(Stored data)
----

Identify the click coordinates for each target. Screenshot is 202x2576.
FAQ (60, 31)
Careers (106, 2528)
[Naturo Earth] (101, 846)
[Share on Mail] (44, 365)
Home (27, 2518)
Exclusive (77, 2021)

----

Reproduce each entry above exactly, keeping every word.

• ANSWER BOX:
Identify the click coordinates for each target. Screenshot is 202x2576.
FAQ (60, 31)
Careers (106, 2528)
[Naturo Earth] (101, 846)
[Share on Mail] (44, 365)
Home (27, 2518)
Exclusive (77, 2021)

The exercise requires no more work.